• [Gegeven fragment]:
In de media wordt er al veel over geschreven: de WAB maakt flexcontracten fors duurder. Er lijkt een algemeen beeld dat het tarief voor flexibele arbeid met 5 tot 10% gaat stijgen. Is dat zo en waarin zitten die kostenverhogingen precies voor de uitzender? En wat betekent het voor de inlener, worden de kosten van zijn eigen personeel ook zoveel duurder? In dit artikel leggen we in hoofdlijnen en eenvoudige bewoordingen uit, waar die stijging vandaan komt.
Gevolgen WAB voor loonkosten uitzender
De kostprijseffecten van de Wet arbeidsmarkt in balans zit voornamelijk in vier elementen van deze wet.
Dit betreft met name:
- 1De WW-premie als gevolg van het nieuwe ww-premiestelsel,
- 2De ZW-premie, als gevolg van de afschaffing van vaksectorverloning en
- 3De transitievergoeding, als gevolg van een eerdere toekenning ervan.
- 4Tot slot zijn er de kosten voor leegloop als gevolg van de regelgeving voor oproepovereenkomsten.
Naast deze directe kosten zijn er ook indirecte kosten die niet te onderschatten zijn. Uitzenders moeten immers hun systemen aanpassen aan de nieuwe wetgeving en ook contracten en algemene voorwaarden zullen moeten worden aangepast.

• [Doel oefening]:
Ga verder met de tekst over de WAB en de hogere kosten van flexwerk, direct na de laatste zin.

• [Aangeleverd materiaal]:
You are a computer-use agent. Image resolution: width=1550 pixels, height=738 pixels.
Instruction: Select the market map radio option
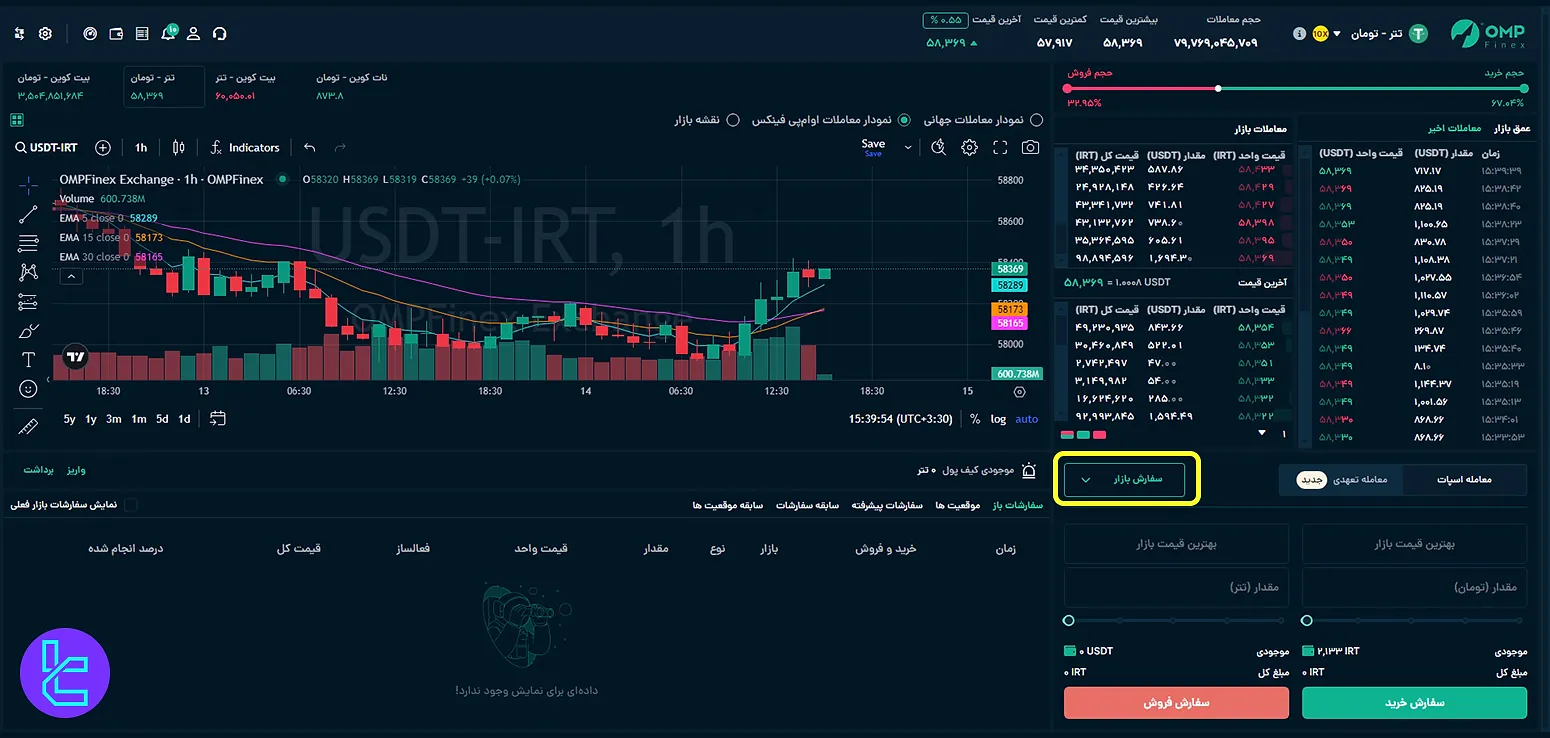point(735,119)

• [Uitkomst opdracht]:
Hogere WW-premie
De meest opvallende wijziging die veel impact heeft op de loonkosten is de wijziging in de WW-premies. Waar voorheen de hoogte van ww-premie afhankelijk was van het type werk en dus de sector, is dit nu afhankelijk van het type contract.
De oude sectorpremie en algemene Awf-premie komen te vervallen. Vanaf 1 januari a.s. geldt dan een lagere WW-premie voor vaste contracten (Awf vast) en een hogere WW-premie (Awf flex) voor tijdelijke contracten.
De WAB bepaalt dat het premiepercentage voor flexcontracten 5% hoger moet zijn dan voor vaste contracten. De definitieve premies zijn nog niet bekend, maar naar verwachting zal het in de orde van grootte van respectievelijk 3 en 8% zijn.
Voor tijdelijke contracten betekent dit dus dat de loonkosten voor uitzenders met enkele procentpunten zullen stijgen. Een troost voor uitzendorganisaties is mogelijk dat de inleners voor hun eigen personeel met gelijke of hogere stijgingen te maken krijgen dan uitzendorganisaties. En dat betekent dat er eindelijk een gelijk speelveld ontstaat: zowel uitzenders als inleners betalen voortaan voor hetzelfde type contract een gelijke premie.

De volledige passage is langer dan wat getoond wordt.